_Work instructions:_ Would you give all of the records again, exactly as they read?

(Stored data entries)

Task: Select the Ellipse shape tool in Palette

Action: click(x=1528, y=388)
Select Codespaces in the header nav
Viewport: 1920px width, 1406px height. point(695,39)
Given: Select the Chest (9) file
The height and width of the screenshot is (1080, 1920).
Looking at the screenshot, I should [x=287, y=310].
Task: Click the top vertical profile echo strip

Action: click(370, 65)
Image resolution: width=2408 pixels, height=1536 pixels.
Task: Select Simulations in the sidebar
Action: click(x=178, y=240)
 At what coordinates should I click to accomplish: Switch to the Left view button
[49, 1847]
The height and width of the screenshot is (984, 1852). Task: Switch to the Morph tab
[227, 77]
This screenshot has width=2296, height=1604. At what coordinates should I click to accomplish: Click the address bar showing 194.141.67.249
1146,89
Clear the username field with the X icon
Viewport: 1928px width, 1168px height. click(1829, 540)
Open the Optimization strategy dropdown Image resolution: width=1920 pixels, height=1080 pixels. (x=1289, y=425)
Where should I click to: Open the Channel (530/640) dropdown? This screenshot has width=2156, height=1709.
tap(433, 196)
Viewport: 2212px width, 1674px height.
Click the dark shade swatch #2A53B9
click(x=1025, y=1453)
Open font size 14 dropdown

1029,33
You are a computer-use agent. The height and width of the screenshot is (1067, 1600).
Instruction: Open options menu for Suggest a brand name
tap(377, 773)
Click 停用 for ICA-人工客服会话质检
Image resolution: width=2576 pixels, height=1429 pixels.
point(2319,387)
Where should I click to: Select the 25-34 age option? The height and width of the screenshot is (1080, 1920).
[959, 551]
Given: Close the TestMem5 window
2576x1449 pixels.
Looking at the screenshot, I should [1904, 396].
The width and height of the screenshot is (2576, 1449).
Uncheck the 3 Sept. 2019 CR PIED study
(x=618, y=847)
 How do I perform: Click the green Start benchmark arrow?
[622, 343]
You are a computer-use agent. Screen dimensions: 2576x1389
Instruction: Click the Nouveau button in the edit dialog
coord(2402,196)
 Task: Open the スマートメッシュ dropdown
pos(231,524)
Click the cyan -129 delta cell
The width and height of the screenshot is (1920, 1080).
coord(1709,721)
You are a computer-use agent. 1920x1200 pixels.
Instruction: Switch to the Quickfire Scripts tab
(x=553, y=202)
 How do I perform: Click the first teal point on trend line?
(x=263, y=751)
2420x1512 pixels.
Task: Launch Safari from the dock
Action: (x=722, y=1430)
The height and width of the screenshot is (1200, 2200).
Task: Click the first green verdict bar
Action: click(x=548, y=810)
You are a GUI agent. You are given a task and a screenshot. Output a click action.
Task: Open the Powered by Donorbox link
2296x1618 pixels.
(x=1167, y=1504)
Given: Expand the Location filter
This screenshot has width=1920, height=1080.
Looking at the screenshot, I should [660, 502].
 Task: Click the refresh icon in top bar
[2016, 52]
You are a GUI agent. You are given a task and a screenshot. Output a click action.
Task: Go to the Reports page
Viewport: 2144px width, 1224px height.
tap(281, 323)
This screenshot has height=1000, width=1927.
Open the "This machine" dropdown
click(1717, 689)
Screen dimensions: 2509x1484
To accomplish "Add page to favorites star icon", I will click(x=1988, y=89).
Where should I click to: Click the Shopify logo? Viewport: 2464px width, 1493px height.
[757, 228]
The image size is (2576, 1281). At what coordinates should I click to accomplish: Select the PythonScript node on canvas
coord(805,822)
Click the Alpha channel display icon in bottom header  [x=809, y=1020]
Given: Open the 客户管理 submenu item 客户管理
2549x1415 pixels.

_Worked solution:_
Task: Select the Ellipse shape tool in Palette

Action: click(x=1528, y=388)
Select Codespaces in the header nav
Viewport: 1920px width, 1406px height. point(695,39)
Given: Select the Chest (9) file
The height and width of the screenshot is (1080, 1920).
Looking at the screenshot, I should [x=287, y=310].
Task: Click the top vertical profile echo strip

Action: click(370, 65)
Image resolution: width=2408 pixels, height=1536 pixels.
Task: Select Simulations in the sidebar
Action: click(x=178, y=240)
 At what coordinates should I click to accomplish: Switch to the Left view button
[49, 1847]
The height and width of the screenshot is (984, 1852). Task: Switch to the Morph tab
[227, 77]
This screenshot has width=2296, height=1604. At what coordinates should I click to accomplish: Click the address bar showing 194.141.67.249
1146,89
Clear the username field with the X icon
Viewport: 1928px width, 1168px height. click(1829, 540)
Open the Optimization strategy dropdown Image resolution: width=1920 pixels, height=1080 pixels. (x=1289, y=425)
Where should I click to: Open the Channel (530/640) dropdown? This screenshot has width=2156, height=1709.
tap(433, 196)
Viewport: 2212px width, 1674px height.
Click the dark shade swatch #2A53B9
click(x=1025, y=1453)
Open font size 14 dropdown

1029,33
You are a computer-use agent. The height and width of the screenshot is (1067, 1600).
Instruction: Open options menu for Suggest a brand name
tap(377, 773)
Click 停用 for ICA-人工客服会话质检
Image resolution: width=2576 pixels, height=1429 pixels.
point(2319,387)
Where should I click to: Select the 25-34 age option? The height and width of the screenshot is (1080, 1920).
[959, 551]
Given: Close the TestMem5 window
2576x1449 pixels.
Looking at the screenshot, I should [1904, 396].
The width and height of the screenshot is (2576, 1449).
Uncheck the 3 Sept. 2019 CR PIED study
(x=618, y=847)
 How do I perform: Click the green Start benchmark arrow?
[622, 343]
You are a computer-use agent. Screen dimensions: 2576x1389
Instruction: Click the Nouveau button in the edit dialog
coord(2402,196)
 Task: Open the スマートメッシュ dropdown
pos(231,524)
Click the cyan -129 delta cell
The width and height of the screenshot is (1920, 1080).
coord(1709,721)
You are a computer-use agent. 1920x1200 pixels.
Instruction: Switch to the Quickfire Scripts tab
(x=553, y=202)
 How do I perform: Click the first teal point on trend line?
(x=263, y=751)
2420x1512 pixels.
Task: Launch Safari from the dock
Action: (x=722, y=1430)
The height and width of the screenshot is (1200, 2200).
Task: Click the first green verdict bar
Action: click(x=548, y=810)
You are a GUI agent. You are given a task and a screenshot. Output a click action.
Task: Open the Powered by Donorbox link
2296x1618 pixels.
(x=1167, y=1504)
Given: Expand the Location filter
This screenshot has width=1920, height=1080.
Looking at the screenshot, I should [660, 502].
 Task: Click the refresh icon in top bar
[2016, 52]
You are a GUI agent. You are given a task and a screenshot. Output a click action.
Task: Go to the Reports page
Viewport: 2144px width, 1224px height.
tap(281, 323)
This screenshot has height=1000, width=1927.
Open the "This machine" dropdown
click(1717, 689)
Screen dimensions: 2509x1484
To accomplish "Add page to favorites star icon", I will click(x=1988, y=89).
Where should I click to: Click the Shopify logo? Viewport: 2464px width, 1493px height.
[757, 228]
The image size is (2576, 1281). At what coordinates should I click to accomplish: Select the PythonScript node on canvas
coord(805,822)
Click the Alpha channel display icon in bottom header  [x=809, y=1020]
Given: Open the 客户管理 submenu item 客户管理
2549x1415 pixels.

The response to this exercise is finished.